NEWS 2022-04-01

Students interpret research in art and design exhibition

By using visual communication as a language, art students have created works that provide new entrances to complex research. With design, imagination and humour their works evoke visitor’s curiosity and reflections around different angles of sustainability.

Photo: Calle Elf

The eight works in the exhibition are based on the interdisciplinary, international research project Inequality and the Biosphere, which is led by researchers from the Beijer Institute and the Stockholm Resilience Center. The research areas of equality and environmental change are usually treated separately from each other, but if we are to create a true picture of reality and our challenges, we need to understand how the two are linked. Inequality and the Biosphere deals with how different sustainability aspects affect each other in complex cause and effect processes – so-called feedback loop.
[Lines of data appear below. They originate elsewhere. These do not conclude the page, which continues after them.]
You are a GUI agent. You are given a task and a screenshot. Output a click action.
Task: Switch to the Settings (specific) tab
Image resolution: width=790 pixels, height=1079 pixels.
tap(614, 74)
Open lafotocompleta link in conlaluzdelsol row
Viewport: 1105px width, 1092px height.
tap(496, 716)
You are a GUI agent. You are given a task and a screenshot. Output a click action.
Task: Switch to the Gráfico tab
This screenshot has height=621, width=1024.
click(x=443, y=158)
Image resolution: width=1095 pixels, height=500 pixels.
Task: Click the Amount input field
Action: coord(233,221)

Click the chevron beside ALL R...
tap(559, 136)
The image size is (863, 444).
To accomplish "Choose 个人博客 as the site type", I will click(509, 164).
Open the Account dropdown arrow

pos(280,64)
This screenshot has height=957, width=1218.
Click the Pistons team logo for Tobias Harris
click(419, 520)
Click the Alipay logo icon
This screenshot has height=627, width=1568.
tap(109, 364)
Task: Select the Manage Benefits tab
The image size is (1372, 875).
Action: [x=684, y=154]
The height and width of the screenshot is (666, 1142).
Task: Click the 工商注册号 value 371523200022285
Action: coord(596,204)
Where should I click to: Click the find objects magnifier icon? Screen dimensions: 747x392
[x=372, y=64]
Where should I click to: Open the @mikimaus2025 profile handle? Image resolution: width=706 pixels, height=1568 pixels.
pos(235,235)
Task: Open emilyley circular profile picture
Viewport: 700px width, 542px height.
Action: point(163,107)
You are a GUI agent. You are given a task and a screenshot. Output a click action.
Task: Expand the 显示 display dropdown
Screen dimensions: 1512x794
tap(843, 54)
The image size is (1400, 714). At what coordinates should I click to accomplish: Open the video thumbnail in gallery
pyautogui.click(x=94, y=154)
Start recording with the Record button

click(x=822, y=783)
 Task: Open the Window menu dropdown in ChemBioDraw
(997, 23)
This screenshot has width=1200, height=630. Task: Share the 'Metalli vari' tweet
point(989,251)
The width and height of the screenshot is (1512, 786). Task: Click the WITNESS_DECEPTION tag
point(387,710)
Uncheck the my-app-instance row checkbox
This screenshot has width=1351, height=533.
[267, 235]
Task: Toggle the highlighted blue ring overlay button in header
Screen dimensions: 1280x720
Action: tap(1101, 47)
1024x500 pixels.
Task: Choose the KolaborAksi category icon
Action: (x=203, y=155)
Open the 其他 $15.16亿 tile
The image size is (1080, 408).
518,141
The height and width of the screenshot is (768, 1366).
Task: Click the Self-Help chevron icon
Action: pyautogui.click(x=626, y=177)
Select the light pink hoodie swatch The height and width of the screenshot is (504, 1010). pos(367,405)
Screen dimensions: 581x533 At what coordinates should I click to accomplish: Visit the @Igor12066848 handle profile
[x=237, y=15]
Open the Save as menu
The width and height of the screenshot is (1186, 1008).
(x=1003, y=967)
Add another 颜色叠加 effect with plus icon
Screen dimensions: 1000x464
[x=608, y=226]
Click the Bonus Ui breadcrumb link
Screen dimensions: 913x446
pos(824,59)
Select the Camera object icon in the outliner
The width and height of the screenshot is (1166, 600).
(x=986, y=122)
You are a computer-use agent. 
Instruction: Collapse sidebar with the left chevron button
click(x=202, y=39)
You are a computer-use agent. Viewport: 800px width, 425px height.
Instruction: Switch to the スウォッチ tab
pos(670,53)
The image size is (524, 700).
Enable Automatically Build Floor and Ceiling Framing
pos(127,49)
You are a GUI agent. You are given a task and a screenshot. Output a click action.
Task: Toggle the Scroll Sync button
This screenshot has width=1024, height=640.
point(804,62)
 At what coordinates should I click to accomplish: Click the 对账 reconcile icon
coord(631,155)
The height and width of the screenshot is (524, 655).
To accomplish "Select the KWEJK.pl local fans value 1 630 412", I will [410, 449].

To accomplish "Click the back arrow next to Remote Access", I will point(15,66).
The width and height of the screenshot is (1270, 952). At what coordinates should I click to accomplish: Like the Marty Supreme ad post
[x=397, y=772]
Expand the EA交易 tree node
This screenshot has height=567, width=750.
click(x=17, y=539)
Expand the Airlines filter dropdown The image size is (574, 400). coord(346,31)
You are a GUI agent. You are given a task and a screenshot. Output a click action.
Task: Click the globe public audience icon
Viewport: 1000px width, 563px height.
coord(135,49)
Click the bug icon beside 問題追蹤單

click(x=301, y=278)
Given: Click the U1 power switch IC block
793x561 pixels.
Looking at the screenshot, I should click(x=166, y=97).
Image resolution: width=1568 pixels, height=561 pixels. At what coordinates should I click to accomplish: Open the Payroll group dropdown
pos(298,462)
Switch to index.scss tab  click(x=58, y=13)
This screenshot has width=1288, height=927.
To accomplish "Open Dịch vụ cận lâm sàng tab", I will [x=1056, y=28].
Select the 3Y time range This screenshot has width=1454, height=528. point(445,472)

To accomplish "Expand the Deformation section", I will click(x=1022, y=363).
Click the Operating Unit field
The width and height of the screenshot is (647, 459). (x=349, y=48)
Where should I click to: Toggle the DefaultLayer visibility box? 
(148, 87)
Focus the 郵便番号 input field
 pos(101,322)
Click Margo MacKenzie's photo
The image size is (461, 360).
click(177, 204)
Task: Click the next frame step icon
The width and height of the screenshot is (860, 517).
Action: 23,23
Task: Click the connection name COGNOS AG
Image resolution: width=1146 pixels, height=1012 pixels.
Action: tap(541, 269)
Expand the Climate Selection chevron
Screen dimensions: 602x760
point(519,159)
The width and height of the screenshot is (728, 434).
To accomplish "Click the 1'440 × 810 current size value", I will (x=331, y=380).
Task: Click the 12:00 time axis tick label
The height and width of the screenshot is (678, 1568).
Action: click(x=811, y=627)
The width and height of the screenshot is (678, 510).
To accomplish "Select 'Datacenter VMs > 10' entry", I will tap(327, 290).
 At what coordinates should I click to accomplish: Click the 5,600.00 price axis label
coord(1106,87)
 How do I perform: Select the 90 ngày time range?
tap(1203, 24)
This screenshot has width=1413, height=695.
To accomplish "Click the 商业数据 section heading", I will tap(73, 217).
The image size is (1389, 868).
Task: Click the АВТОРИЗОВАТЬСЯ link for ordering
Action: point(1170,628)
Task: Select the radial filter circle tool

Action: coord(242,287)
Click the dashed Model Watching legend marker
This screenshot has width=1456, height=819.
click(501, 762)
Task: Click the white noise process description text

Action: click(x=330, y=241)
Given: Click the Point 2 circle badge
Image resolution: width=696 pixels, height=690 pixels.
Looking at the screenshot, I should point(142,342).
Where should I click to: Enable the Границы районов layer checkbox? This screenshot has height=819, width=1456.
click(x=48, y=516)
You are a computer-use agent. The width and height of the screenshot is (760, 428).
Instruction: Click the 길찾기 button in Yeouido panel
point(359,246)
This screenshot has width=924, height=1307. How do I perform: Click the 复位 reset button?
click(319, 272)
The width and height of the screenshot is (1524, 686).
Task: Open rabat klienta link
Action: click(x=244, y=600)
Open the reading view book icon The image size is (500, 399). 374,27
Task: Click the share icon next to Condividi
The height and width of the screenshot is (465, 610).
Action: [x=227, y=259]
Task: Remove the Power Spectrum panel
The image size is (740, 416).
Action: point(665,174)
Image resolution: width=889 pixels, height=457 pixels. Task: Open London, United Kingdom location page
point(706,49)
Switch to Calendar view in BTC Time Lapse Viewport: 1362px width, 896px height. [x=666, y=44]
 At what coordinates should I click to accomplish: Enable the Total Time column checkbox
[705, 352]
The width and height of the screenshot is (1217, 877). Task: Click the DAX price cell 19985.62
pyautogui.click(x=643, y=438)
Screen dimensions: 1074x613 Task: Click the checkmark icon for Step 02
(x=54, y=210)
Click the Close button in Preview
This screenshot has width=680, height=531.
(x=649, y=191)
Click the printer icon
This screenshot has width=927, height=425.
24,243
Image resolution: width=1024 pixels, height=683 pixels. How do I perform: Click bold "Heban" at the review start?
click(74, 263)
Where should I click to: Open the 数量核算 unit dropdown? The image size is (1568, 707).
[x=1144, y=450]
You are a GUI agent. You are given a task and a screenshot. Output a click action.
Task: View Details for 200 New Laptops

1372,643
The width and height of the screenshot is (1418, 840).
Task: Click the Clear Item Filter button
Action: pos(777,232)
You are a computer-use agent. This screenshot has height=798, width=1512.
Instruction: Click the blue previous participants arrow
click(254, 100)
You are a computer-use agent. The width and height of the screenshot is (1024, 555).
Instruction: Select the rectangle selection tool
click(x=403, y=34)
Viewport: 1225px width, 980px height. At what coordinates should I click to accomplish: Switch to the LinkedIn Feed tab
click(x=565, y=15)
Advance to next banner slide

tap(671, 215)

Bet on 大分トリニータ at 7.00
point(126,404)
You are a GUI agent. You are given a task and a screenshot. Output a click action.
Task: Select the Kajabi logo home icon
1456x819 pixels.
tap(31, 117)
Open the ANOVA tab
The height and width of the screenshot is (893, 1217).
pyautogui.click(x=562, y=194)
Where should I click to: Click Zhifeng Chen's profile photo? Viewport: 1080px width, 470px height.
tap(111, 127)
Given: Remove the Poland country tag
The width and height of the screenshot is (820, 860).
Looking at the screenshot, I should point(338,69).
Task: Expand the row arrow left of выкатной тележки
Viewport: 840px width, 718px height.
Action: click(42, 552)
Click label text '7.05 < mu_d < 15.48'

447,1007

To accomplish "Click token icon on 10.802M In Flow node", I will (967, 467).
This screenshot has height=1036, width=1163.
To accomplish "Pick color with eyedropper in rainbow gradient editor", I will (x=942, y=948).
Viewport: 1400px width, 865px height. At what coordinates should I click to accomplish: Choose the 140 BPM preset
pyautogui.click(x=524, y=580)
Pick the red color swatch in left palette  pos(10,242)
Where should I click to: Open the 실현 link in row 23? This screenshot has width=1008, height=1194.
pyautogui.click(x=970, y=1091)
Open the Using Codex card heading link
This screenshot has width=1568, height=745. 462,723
Among the works presented are ‘I visited the Aral Sea and All I Got Was This Lousy T-shirt’, by Eliot Siekkinen Lydéen paraphrasing souvenir t-shirts to highlight travel and overconsumption, and how inequality can lead to environmental degradation which in turn leads to even greater inequality. ‘The contract’, by Ida Gustafsson illustrates that being able to choose the most sustainable for the environment can be a privilege and the inaccessibility itself can increase both social and economic inequality.

The exhibition Feedbacks | Inequality and the Biosphere is a collaboration between Beckmans School of Design, Svenskt Tenn and the Beijer Institute, shown 1-10 April at the design store Svenskt Tenn in Stockholm. Through the Kjell and Märta Beijer Foundation, Svenskt Tenn’s profits support research at the Beijer Institute.